**PROMPT:** Below are some records. Return exactly the lines from the one containing "Given: Click the search magnifier icon" through the one containing "This screenshot has height=1160, width=2483.", both included, and only those.

**DATA SUPPLIED:**
══════
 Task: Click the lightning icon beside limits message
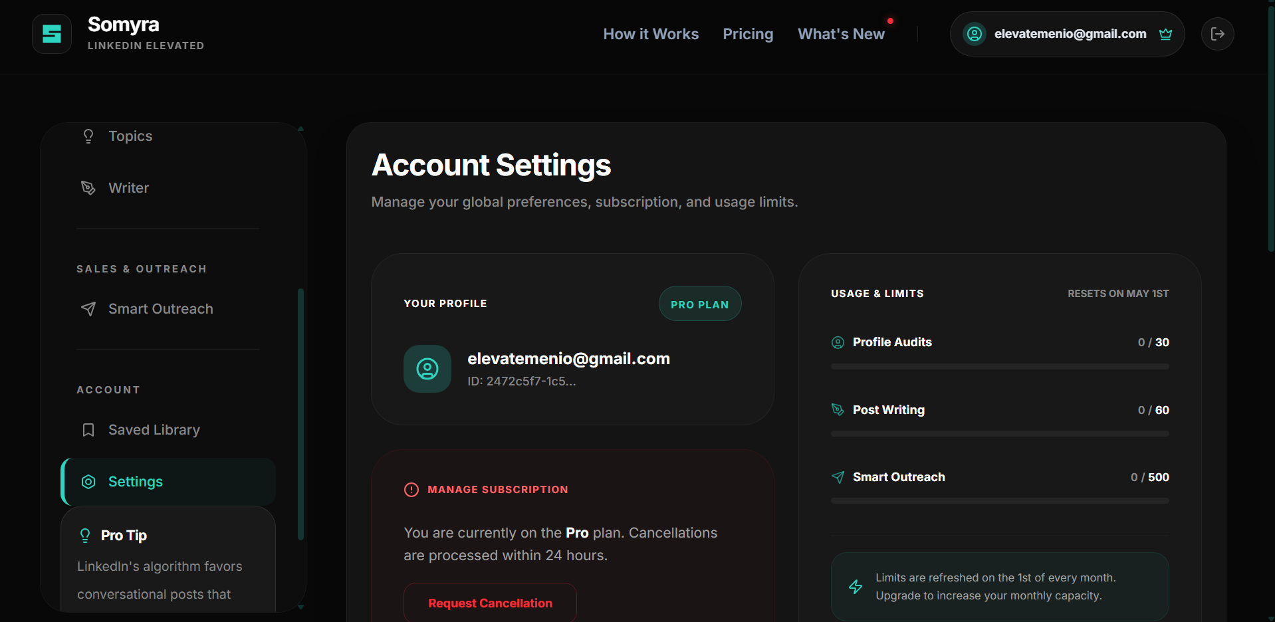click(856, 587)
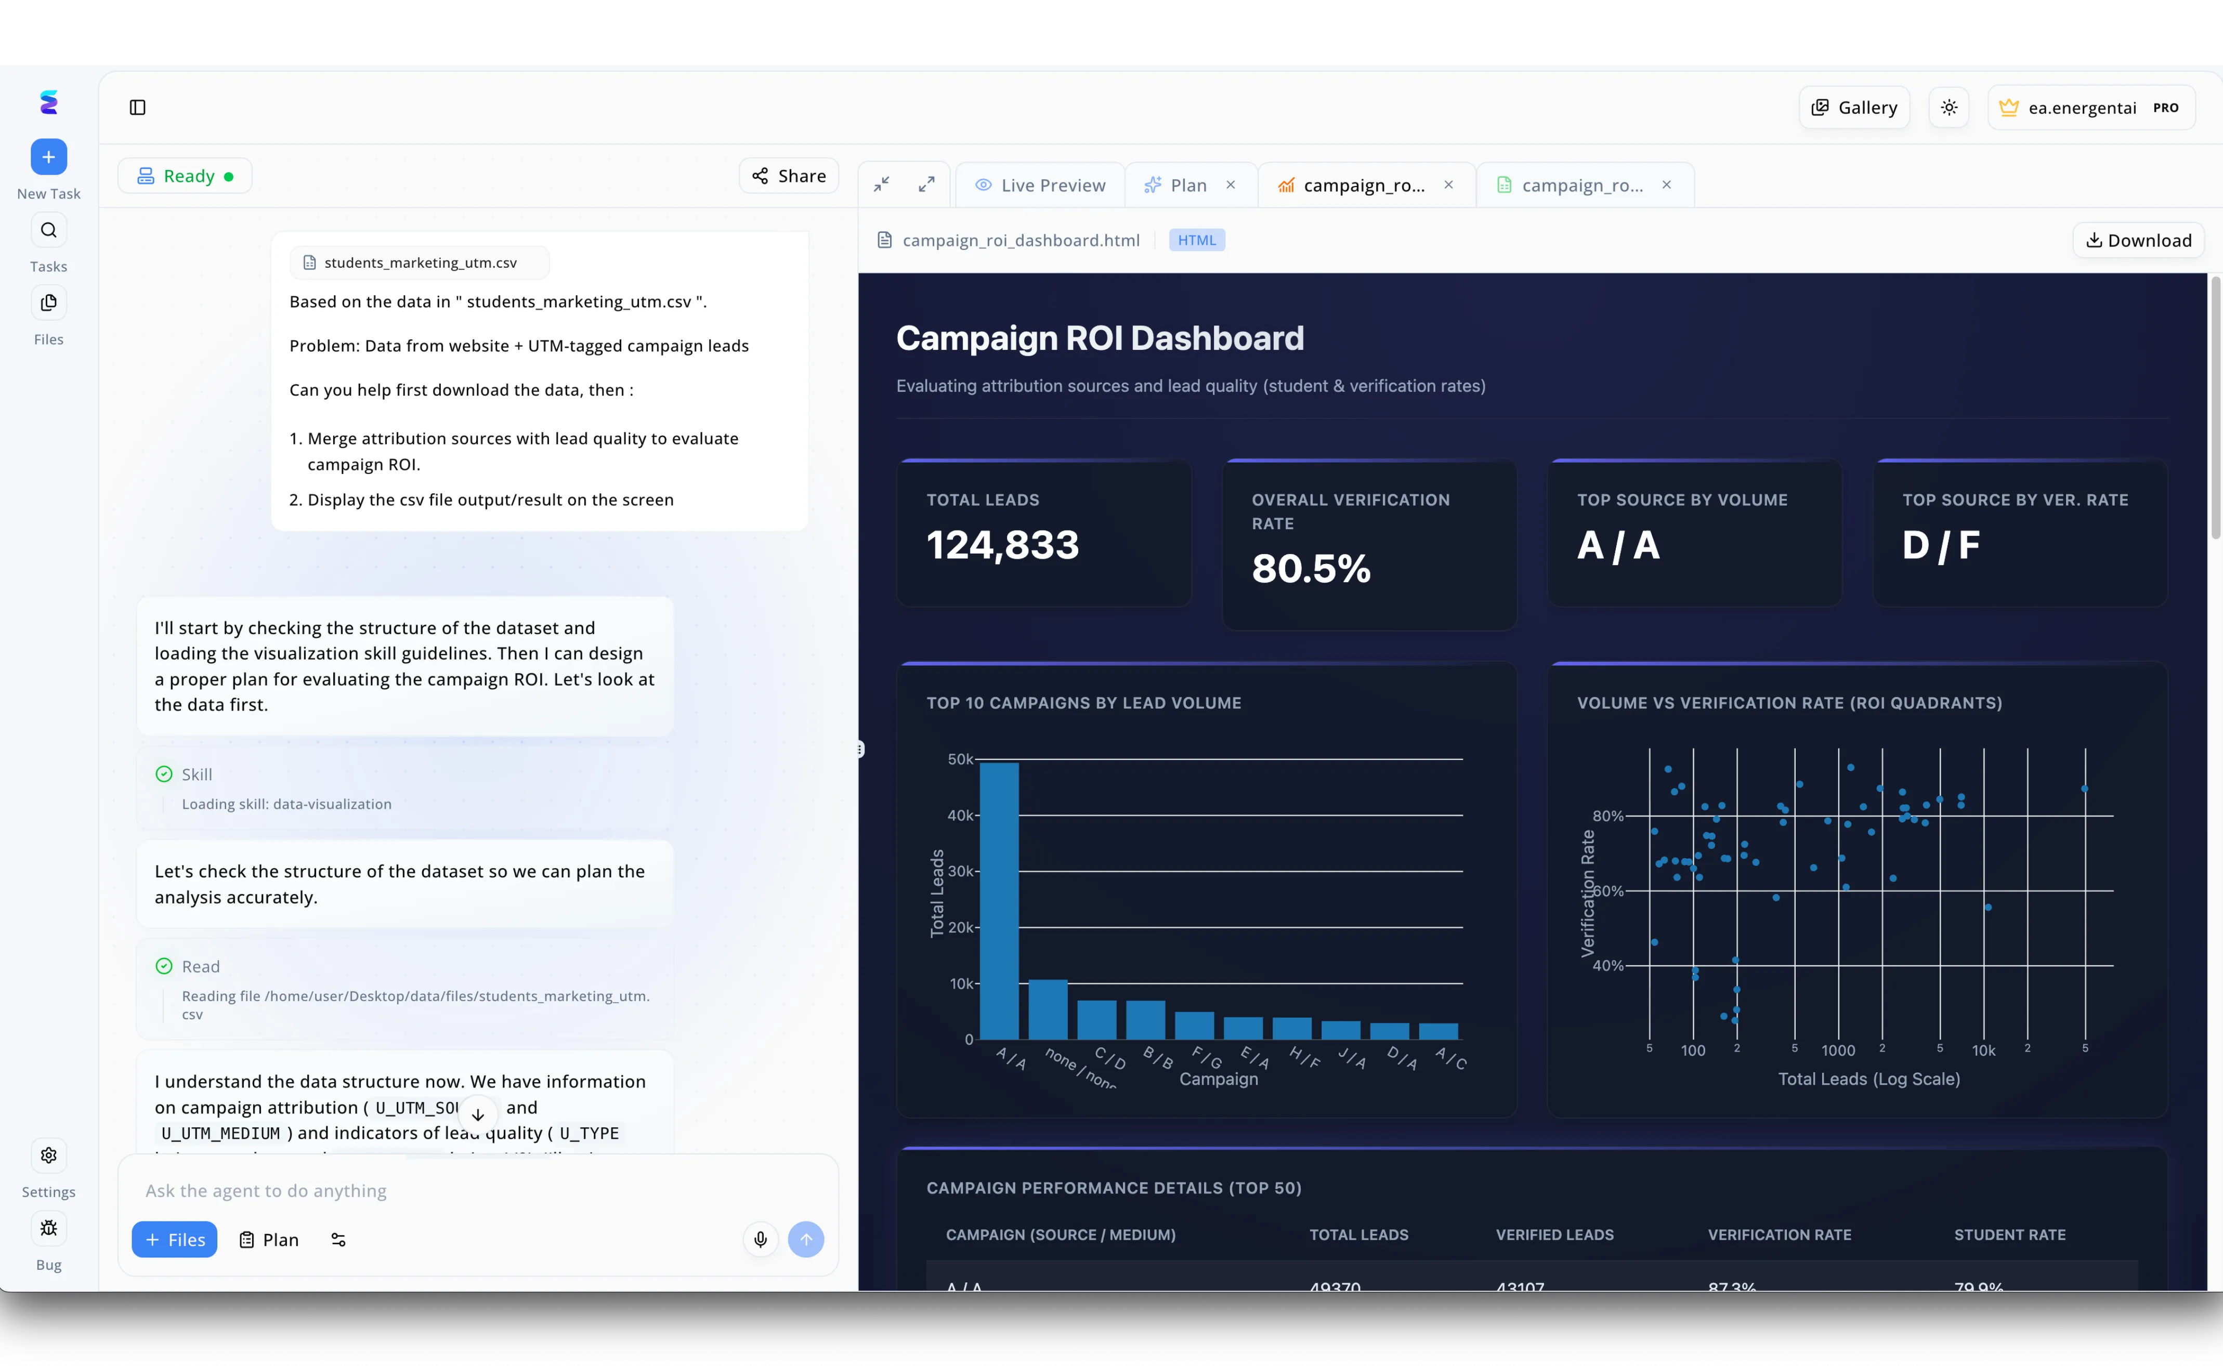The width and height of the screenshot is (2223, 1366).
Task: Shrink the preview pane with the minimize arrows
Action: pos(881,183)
══════
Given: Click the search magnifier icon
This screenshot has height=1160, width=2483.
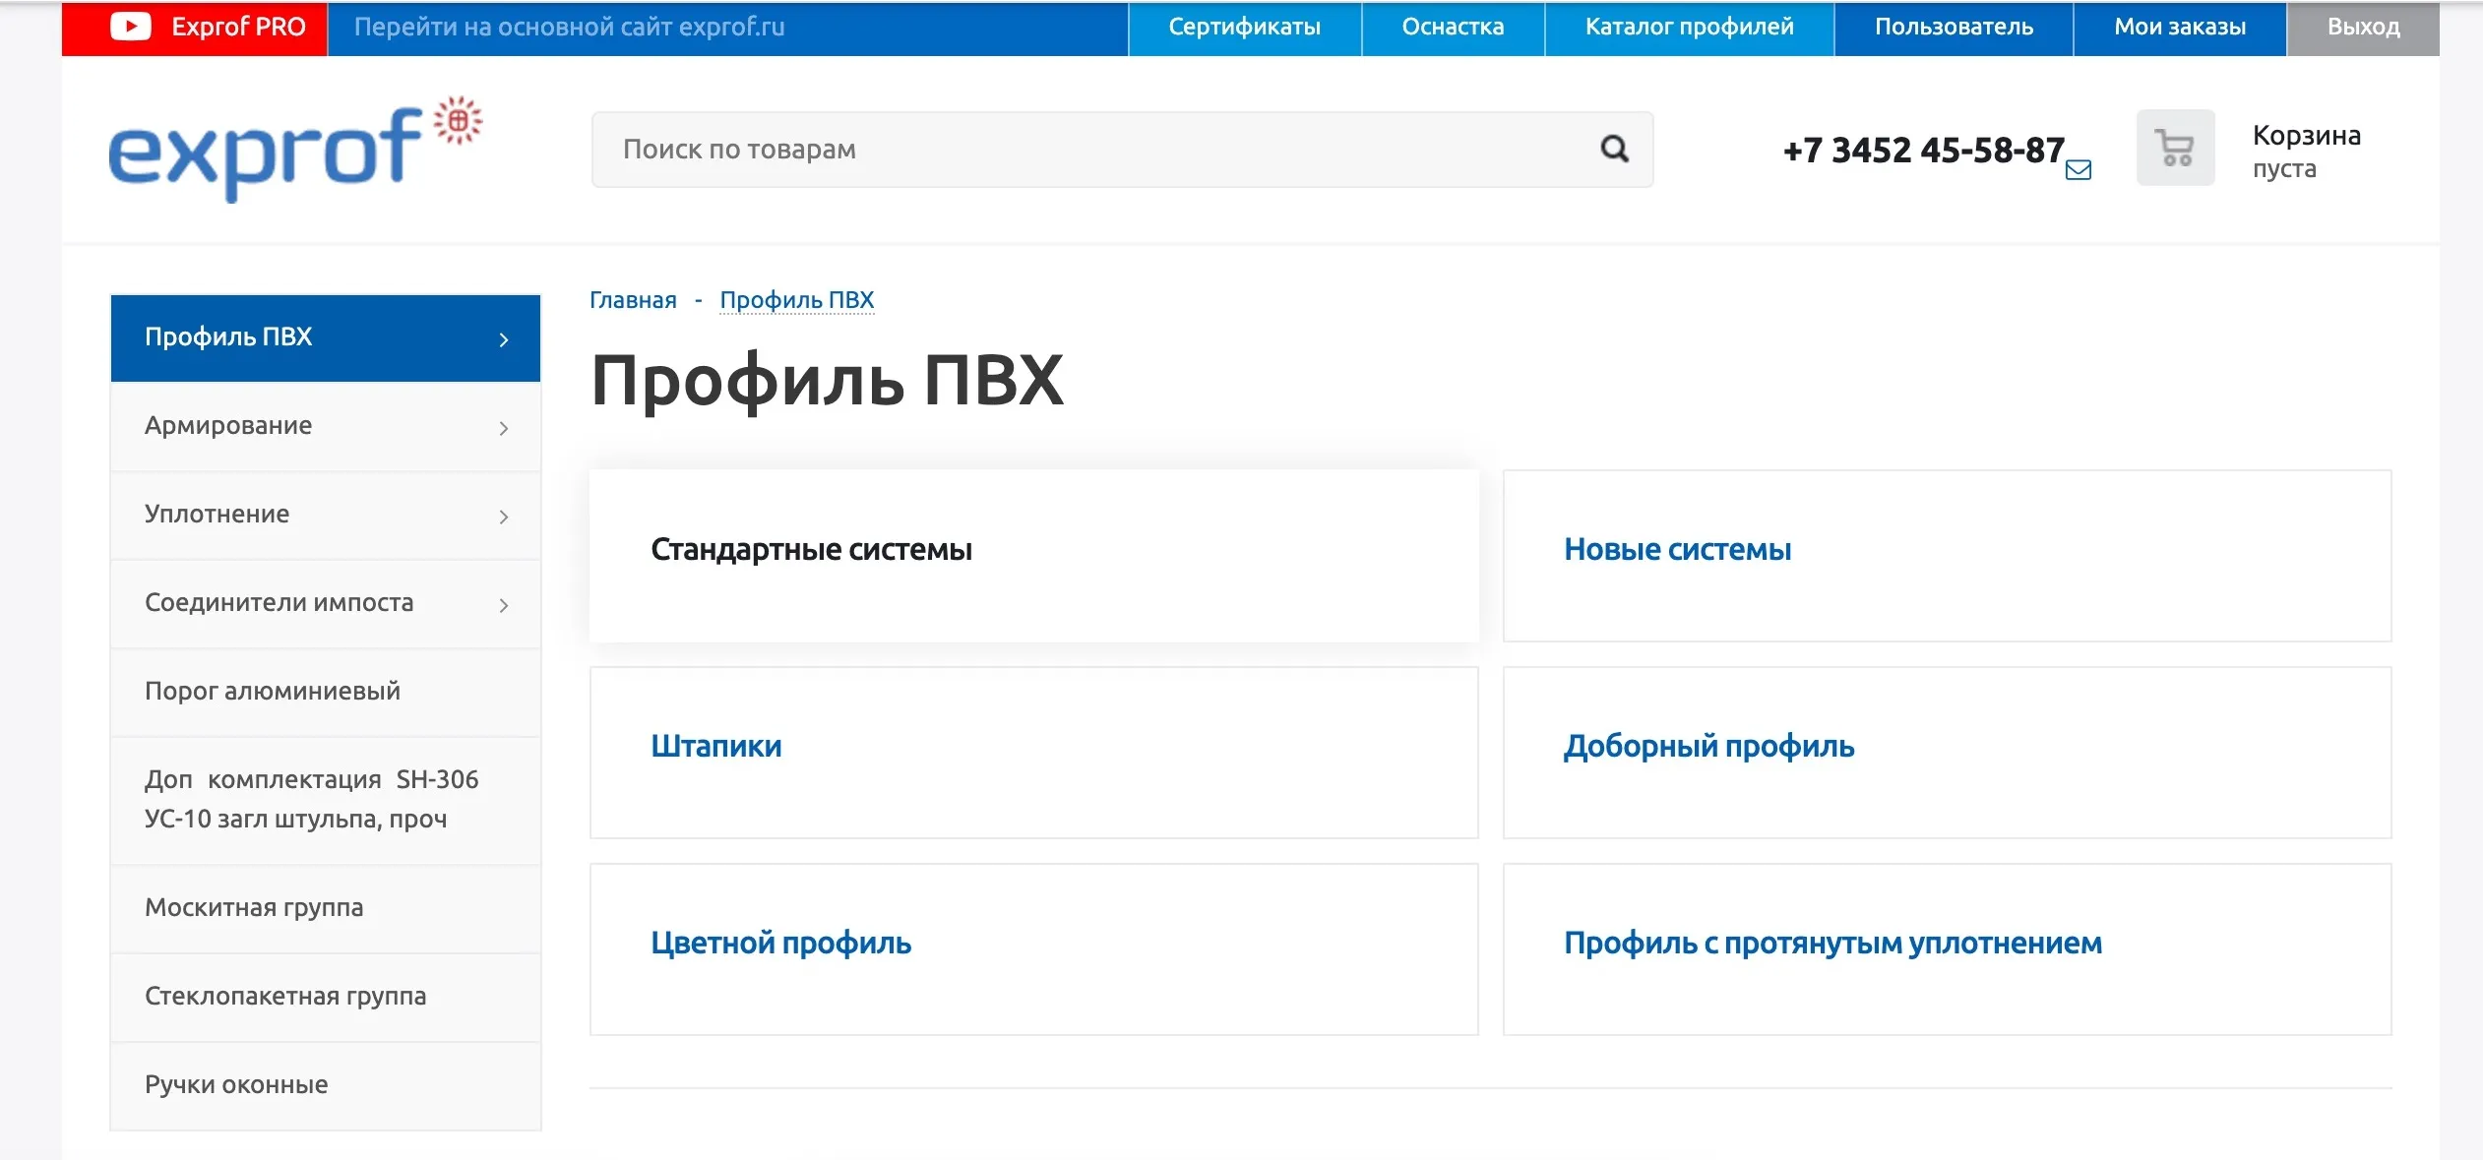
══════
**WRITTEN SOLUTION:**
Given: Click the search magnifier icon
This screenshot has height=1160, width=2483.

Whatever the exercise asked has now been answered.